On Dancing On Ice this weekend, Bauer will be skating to a song personal to celebrity partner Nazaire (“A great student, he really listens and respects me as a coach”). Coincidentally, it was also her dad’s favourite artist, who died after a six-year battle with cancer in 2021, three weeks before her series partnered with Brendan Cole.

“It was weird because my grieving only really started when I finished the series, because I was so distracted. I threw myself into work,” Bauer recalled.

“I had so many moments where I would lock myself in the toilet and just cry for an hour. I know that’s normal and you should never judge how someone is grieving, because everyone grieves in different ways.

(Matt Frost/PA)

“The very first time after I finished the series with Brendan, I came back home and [my dad] wasn’t there, I felt like he’d died again. I felt like I was dying because I couldn’t breathe, I was in shock again, which is really bizarre.”

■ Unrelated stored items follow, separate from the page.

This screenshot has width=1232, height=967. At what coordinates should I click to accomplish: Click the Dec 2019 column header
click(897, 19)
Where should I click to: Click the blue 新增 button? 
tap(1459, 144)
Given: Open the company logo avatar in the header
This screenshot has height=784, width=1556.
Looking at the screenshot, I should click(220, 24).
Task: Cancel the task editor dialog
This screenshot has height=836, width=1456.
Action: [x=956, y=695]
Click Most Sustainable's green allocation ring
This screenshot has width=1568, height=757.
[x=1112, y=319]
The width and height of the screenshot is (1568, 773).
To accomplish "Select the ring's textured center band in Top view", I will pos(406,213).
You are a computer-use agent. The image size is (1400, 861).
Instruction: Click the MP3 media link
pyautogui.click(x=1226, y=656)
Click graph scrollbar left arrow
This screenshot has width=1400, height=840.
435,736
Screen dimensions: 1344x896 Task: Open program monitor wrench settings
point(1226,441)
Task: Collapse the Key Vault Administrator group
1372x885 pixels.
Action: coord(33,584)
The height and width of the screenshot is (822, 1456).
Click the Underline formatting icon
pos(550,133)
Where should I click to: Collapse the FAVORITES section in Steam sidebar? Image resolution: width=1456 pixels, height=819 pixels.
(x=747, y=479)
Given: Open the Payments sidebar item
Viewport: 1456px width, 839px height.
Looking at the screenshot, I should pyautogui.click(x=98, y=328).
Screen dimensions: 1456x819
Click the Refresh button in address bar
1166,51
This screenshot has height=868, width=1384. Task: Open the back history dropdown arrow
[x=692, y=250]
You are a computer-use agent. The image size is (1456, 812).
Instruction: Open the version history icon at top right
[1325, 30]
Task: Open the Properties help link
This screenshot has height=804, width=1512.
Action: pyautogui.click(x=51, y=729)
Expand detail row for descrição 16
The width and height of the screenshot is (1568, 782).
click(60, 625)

After everything, self care has become especially important – and whenever she doesn’t have a busy Dancing On Ice schedule, Bauer takes long walks and swims a lot. “I always have half a litre of water before I get up, I like to go to the sauna twice a week, I feel like I can get into a meditative state when I’m in there.

“I go for a walk without my phone, maybe taking a journal and writing [my] thoughts down.”

As a qualified personal trainer, she knows how to train in the gym. “But it’s not what I like anymore. I like outdoorsy things like hiking and walking,” said Bauer. “People really underestimate the power of walking.”